On the way back, I read Ian McEwan’s On Chesil Beach, a sad story of miscommunication and misunderstanding set in 1962. My review is now up at Onyx Reviews, as well as a review of Haruki Murakami’s After Dark, which I also enjoyed. I started The Road today—a very fast read, but none the less impact for that. Tonight I’m going to Murder By The Book in Houston to see and meet Michael Connelly.

En route to Tokyo, I watched the movie Freedom Writers, starring Hillary Swank. Powerful stuff, based on the main character’s memoir. Check it out—an idealistic young teacher seeks out her first job at an inner city school, hoping to make a difference in some ethnic teenagers’ lives. Even her altruistic father thinks she’s crazy, and at first it looks like he’s right. Patrick (McDreamy) Dempsey plays her neglected husband.

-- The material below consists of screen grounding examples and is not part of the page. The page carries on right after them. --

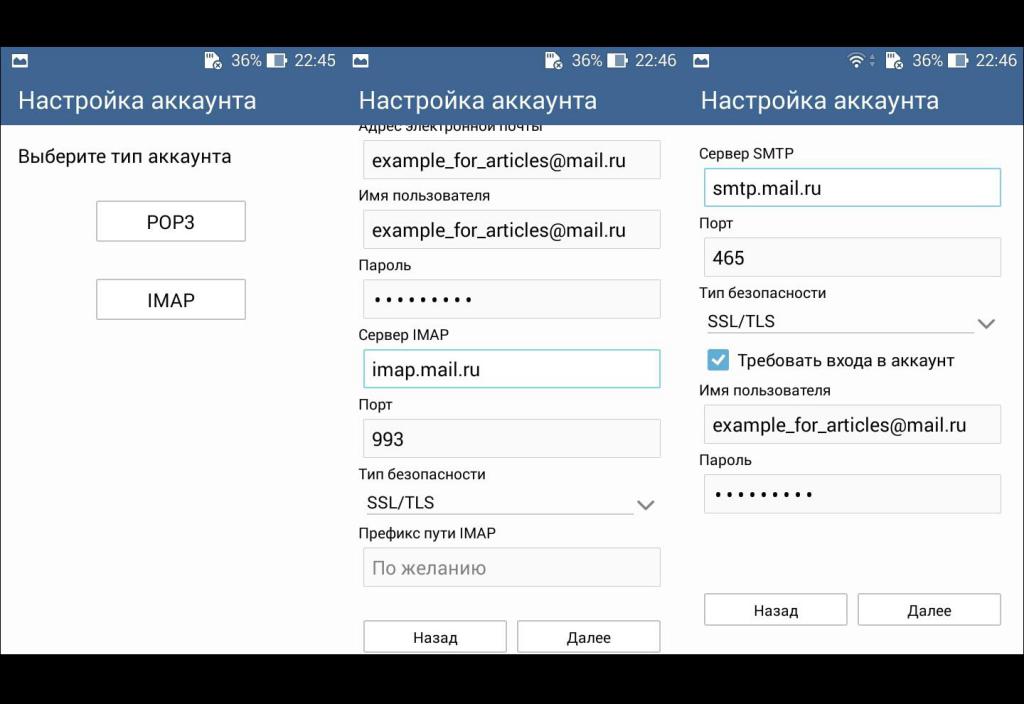Viewport: 1024px width, 704px height.
Task: Click the mail icon on the middle screen's status bar
Action: tap(360, 60)
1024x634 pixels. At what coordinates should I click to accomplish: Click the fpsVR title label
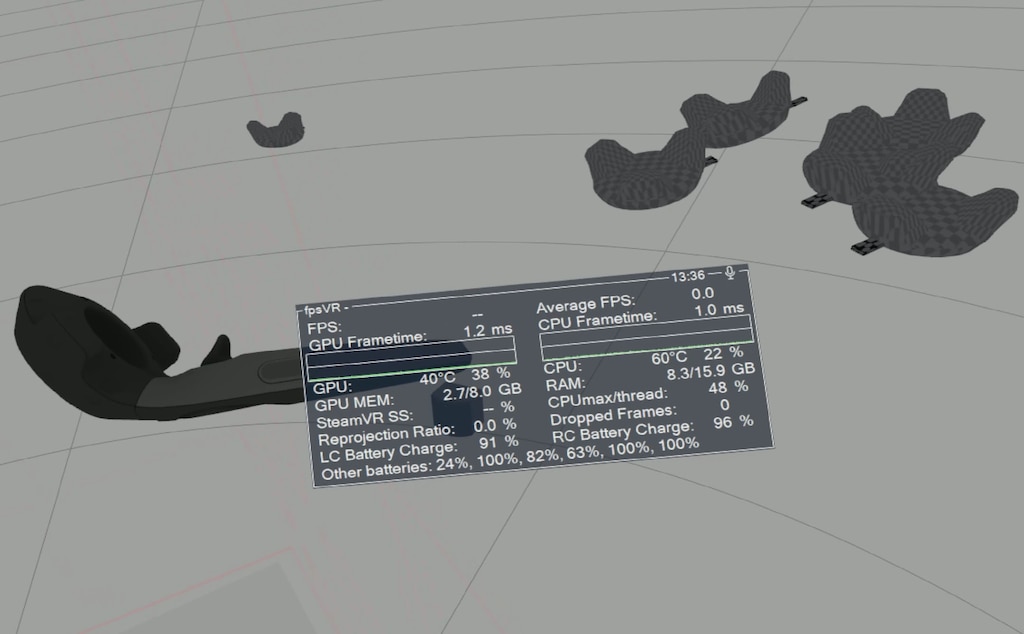pos(322,309)
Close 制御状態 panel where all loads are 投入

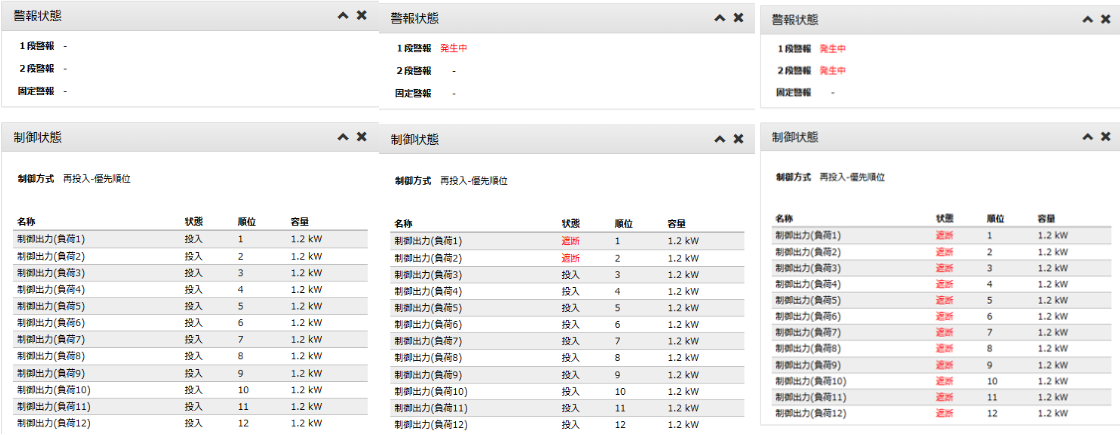[x=361, y=136]
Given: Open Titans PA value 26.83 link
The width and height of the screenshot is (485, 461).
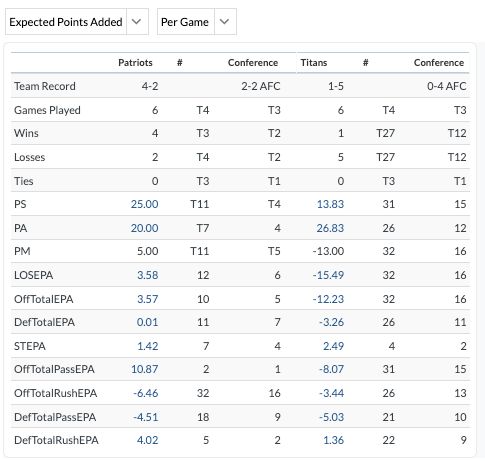Looking at the screenshot, I should coord(330,228).
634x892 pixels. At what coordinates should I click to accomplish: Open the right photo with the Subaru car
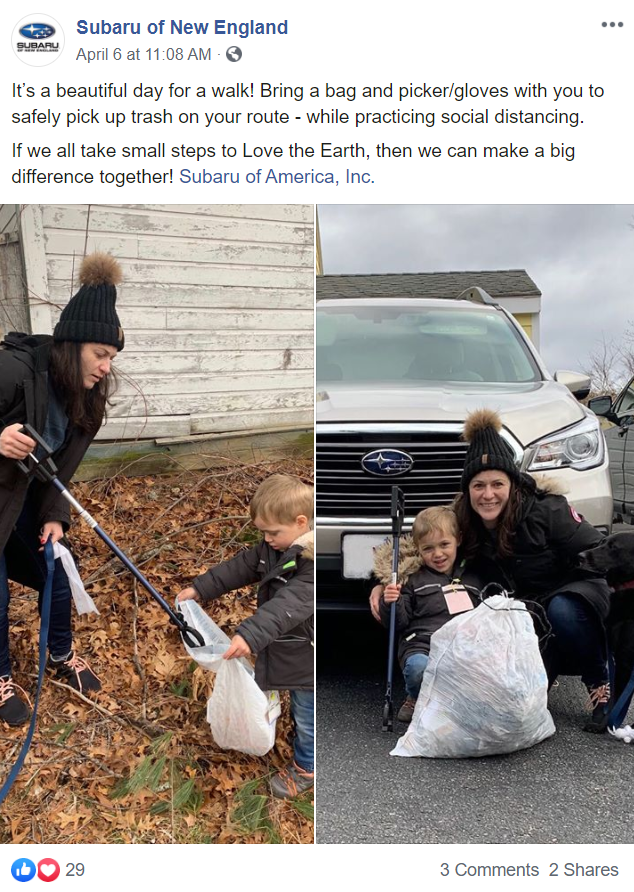tap(475, 523)
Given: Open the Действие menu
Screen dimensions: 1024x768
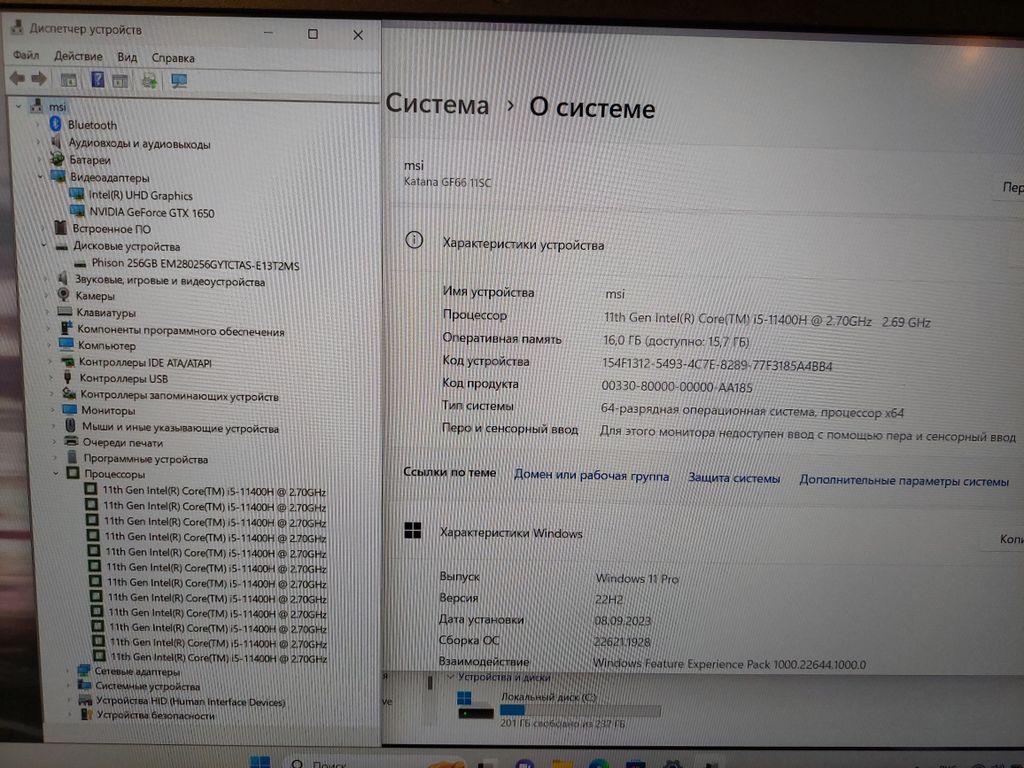Looking at the screenshot, I should pyautogui.click(x=78, y=57).
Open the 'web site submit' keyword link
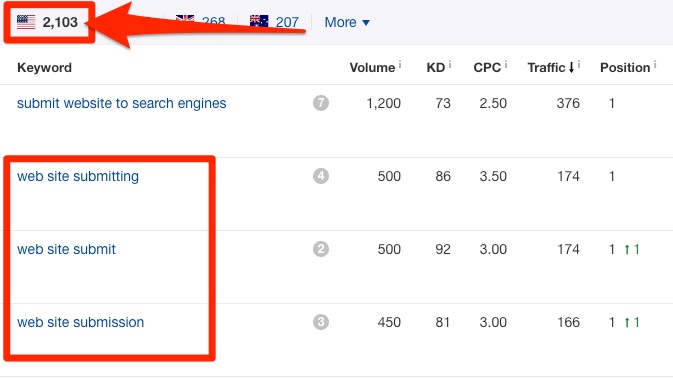This screenshot has height=378, width=673. click(66, 249)
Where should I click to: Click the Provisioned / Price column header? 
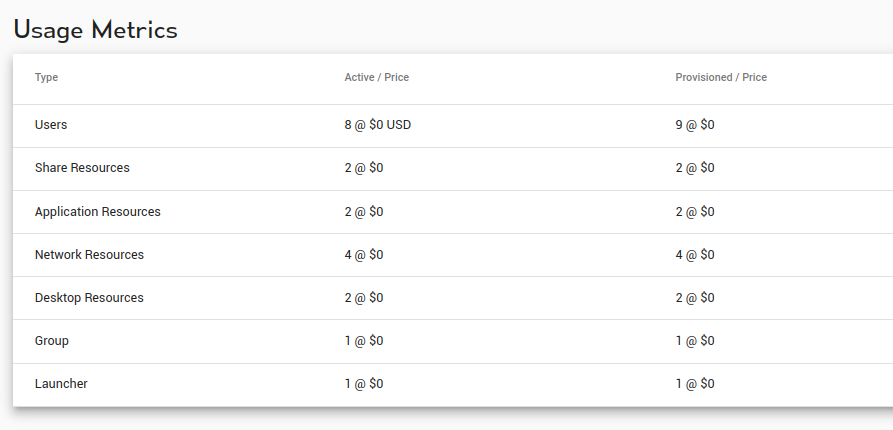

Spent the weekend getting caught up on taped TV shows and writing my Cemetery Dance column for issue 59. Started out with 13,000 words and managed to write it down to less than 6500. This column has my behind-the-scenes The Mist set visit report as well as interviews with Thomas Jane, Marcia Gay Harden and Toby Jones, plus a brief review of Blaze.

The Lost finale kicked ass. Hurley rocked. Gotta watch it again. When Jack and Kate meet near the end, I tried to figure out how that could possibly be, but then…whoo-eee. Mind f**k. Can’t wait for ’08.